FILE PHOTO: European Central Bank President Christine Lagarde and Governor of the Bank of Finland Olli Rehn arrive at the non-monetary policy meeting of the ECB's Governing Council in Inari, Finnish Lapland, Finland February 22, 2023. Lehtikuva/Tarmo Lehtosalo via REUTERS//File Photo
FILE PHOTO: European Central Bank President Christine Lagarde and Governor of the Bank of Finland Olli Rehn arrive at the non-monetary policy meeting of the ECB's Governing Council in Inari, Finnish Lapland, Finland February 22, 2023. Lehtikuva/Tarmo Lehtosalo via REUTERS//File Photo

European Central Bank President Christine Lagarde renewed her call for economic integration across Europe on Friday, arguing that intensifying global trade tensions and a growing technology gap with the United States create fresh urgency for action.
US President-elect Donald Trump has promised to impose tariffs on most if not all imports and said Europe would pay a heavy price for having run a large trade surplus with the US for decades.
"The geopolitical environment has also become less favorable, with growing threats to free trade from all corners of the world," Lagarde said in a speech, without directly referring to Trump.
"The urgency to integrate our capital markets has risen."

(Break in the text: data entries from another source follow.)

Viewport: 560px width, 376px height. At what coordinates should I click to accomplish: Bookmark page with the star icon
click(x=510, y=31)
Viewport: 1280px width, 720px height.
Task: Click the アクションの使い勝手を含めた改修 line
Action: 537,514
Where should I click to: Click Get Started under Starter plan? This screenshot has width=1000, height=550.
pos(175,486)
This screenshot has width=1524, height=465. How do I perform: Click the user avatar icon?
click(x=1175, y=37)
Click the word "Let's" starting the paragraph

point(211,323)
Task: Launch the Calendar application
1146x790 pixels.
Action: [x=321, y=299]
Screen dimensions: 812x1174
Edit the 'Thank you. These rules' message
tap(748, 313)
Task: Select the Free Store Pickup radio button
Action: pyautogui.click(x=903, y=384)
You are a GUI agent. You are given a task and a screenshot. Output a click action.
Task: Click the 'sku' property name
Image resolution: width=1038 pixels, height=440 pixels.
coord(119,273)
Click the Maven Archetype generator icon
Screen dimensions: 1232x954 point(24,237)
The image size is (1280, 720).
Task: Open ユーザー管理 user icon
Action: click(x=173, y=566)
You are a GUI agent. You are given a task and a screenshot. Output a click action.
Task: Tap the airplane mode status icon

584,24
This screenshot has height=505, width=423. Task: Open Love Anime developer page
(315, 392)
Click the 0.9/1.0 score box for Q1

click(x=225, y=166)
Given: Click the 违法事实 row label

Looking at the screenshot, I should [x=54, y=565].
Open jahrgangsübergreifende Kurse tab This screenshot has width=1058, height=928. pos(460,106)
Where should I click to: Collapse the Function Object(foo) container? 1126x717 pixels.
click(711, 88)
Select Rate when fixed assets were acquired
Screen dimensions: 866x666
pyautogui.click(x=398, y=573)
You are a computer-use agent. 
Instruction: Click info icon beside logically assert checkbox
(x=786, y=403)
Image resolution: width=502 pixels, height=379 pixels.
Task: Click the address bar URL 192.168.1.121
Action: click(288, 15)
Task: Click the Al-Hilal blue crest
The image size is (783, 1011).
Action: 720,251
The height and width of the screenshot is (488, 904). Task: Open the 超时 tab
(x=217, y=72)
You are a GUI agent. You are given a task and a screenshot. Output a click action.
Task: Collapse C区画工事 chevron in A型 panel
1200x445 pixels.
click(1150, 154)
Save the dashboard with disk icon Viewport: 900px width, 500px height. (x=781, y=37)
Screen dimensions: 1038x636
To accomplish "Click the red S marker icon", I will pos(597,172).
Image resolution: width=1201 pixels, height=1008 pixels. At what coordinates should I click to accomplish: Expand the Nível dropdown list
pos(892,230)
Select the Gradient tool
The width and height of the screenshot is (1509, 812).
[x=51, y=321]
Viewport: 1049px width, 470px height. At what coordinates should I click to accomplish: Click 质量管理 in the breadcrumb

While Europe has made some progress, EU members tend to water down most proposals to protect vested national interests to the detriment of the bloc as a whole, Reuters quoted Lagarde as saying.
But this is taking hundreds of billions if not trillions of euros out of the economy as households are holding 11.5 trillion euros in cash and deposits, and much of this is not making its way to the firms that need the funding.
"If EU households were to align their deposit-to-financial assets ratio with that of US households, a stock of up to 8 trillion euros could be redirected into long-term, market-based investments – or a flow of around 350 billion euros annually," Lagarde said.
When the cash actually enters the capital market, it often stays within national borders or leaves for the US in hope of better returns, Lagarde added.
Europe therefore needs to reduce the cost of investing in capital markets and must make the regulatory regime easier for cash to flow to places where it is needed the most.
A solution might be to create an EU-wide regulatory regime on top of the 27 national rules and certain issuers could then opt into this framework.
"To bypass the cumbersome process of regulatory harmonization, we could envisage a 28th regime for issuers of securities," Lagarde said. "They would benefit from a unified corporate and securities law, facilitating cross-border placement, holding and settlement."
Still, that would not solve the problem that few innovative companies set up shop in Europe, partly due to the lack of funding. So Europe must make it easier for investment to flow into venture capital and for banks to fund startups, she said.